(Beginning of DATA PROVIDED)

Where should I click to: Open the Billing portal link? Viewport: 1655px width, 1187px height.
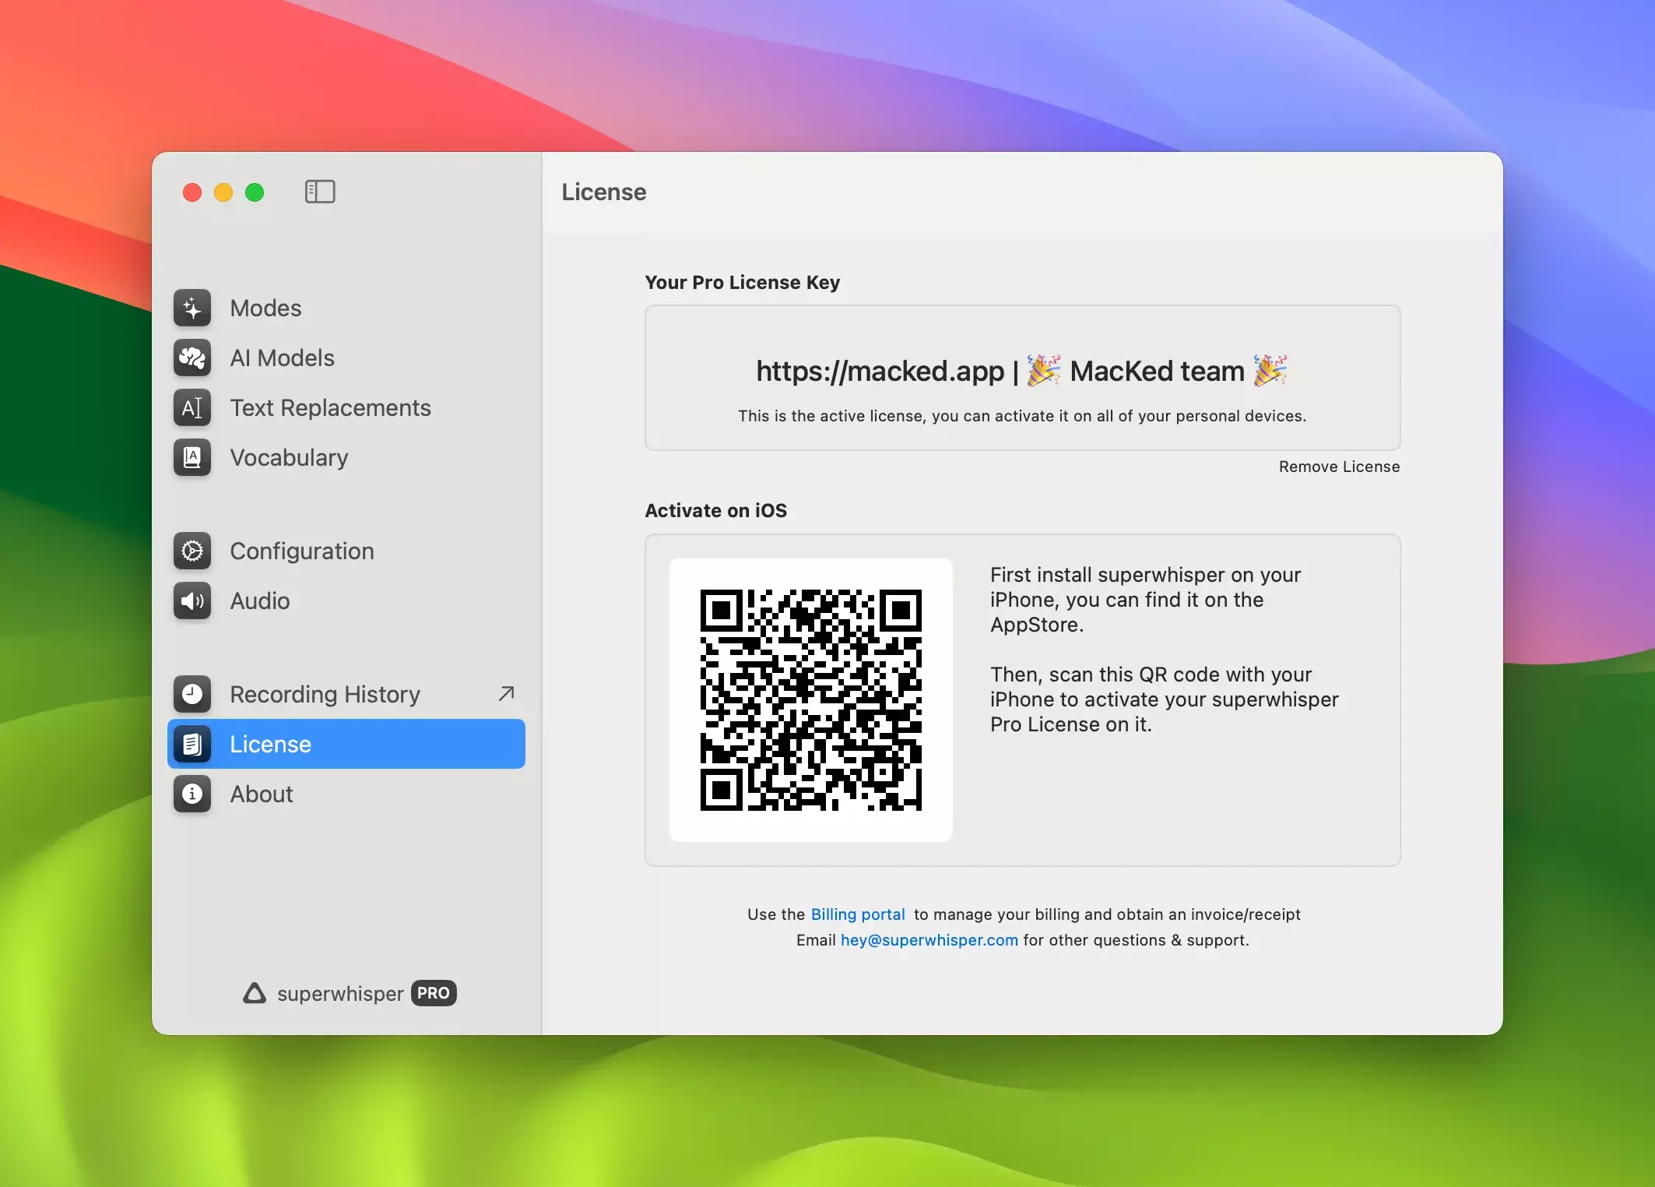[x=858, y=914]
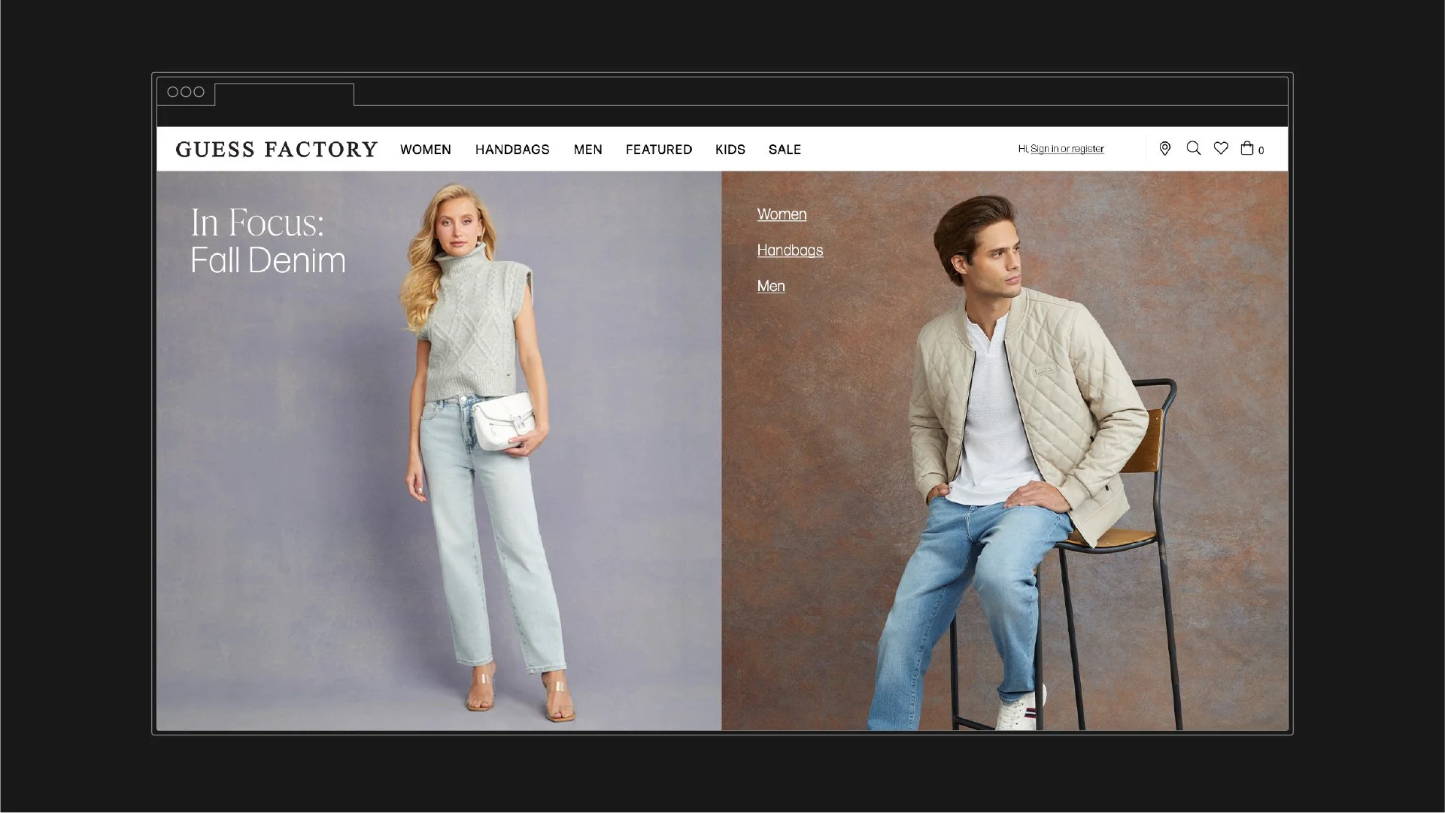Follow the Women link on banner
This screenshot has height=813, width=1445.
(x=782, y=214)
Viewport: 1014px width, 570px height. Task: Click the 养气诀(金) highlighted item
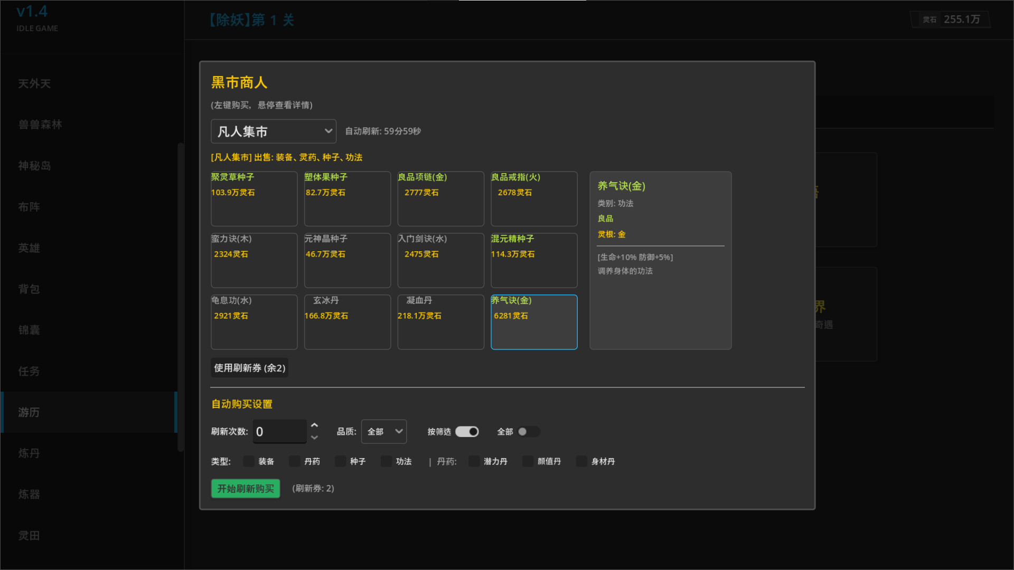tap(533, 322)
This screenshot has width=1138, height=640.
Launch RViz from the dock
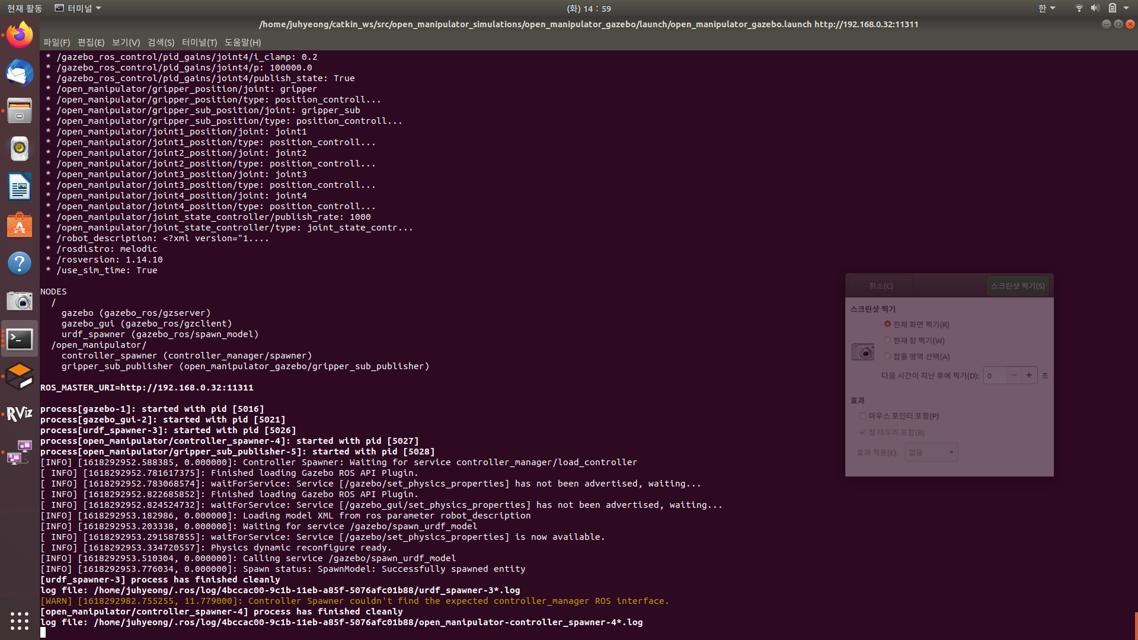point(20,414)
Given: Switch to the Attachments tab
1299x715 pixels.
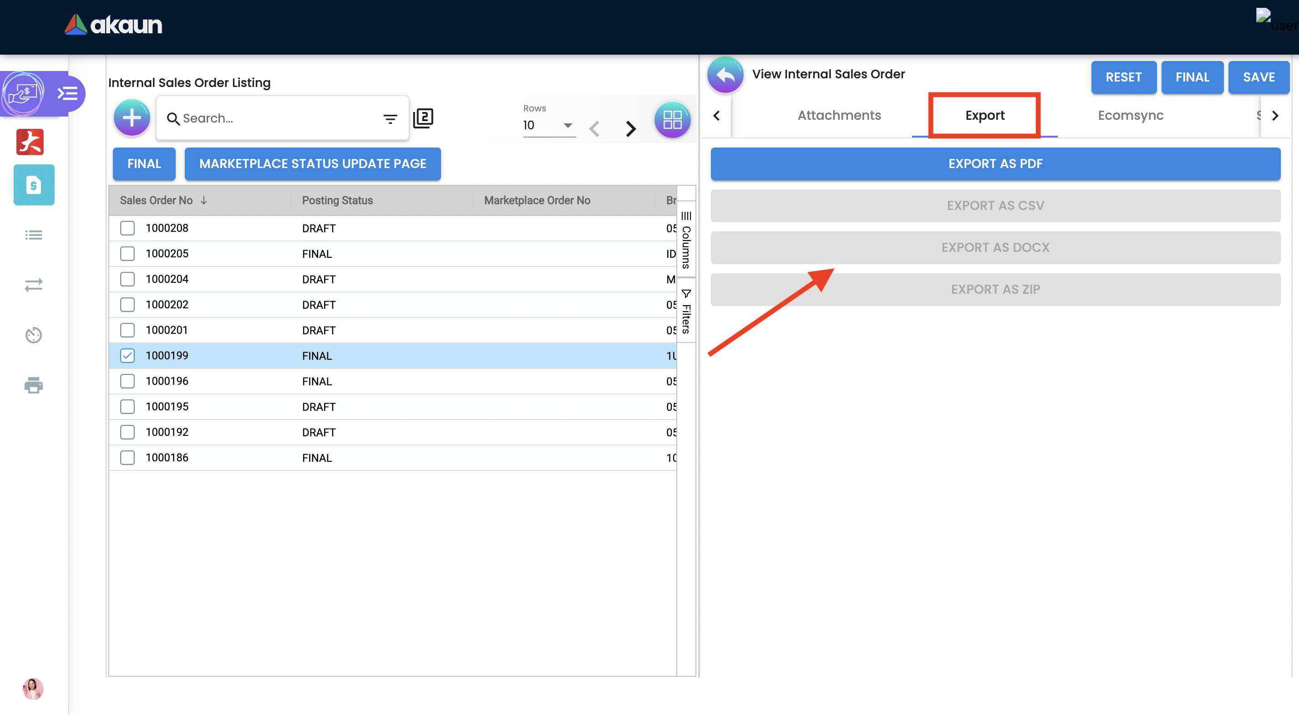Looking at the screenshot, I should point(839,116).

(End of DATA PROVIDED)

- [TRY IT]:
The lines from the one containing "This screenshot has width=1138, height=640." to the final line of the material, both ends included, should be retyped exactly and alone, with no pictures.

- [OUTPUT OF THE EXERCISE]:
This screenshot has width=1138, height=640.
Launch RViz from the dock
point(20,414)
Given: Switch to the Attachments tab
1299x715 pixels.
Looking at the screenshot, I should point(839,116).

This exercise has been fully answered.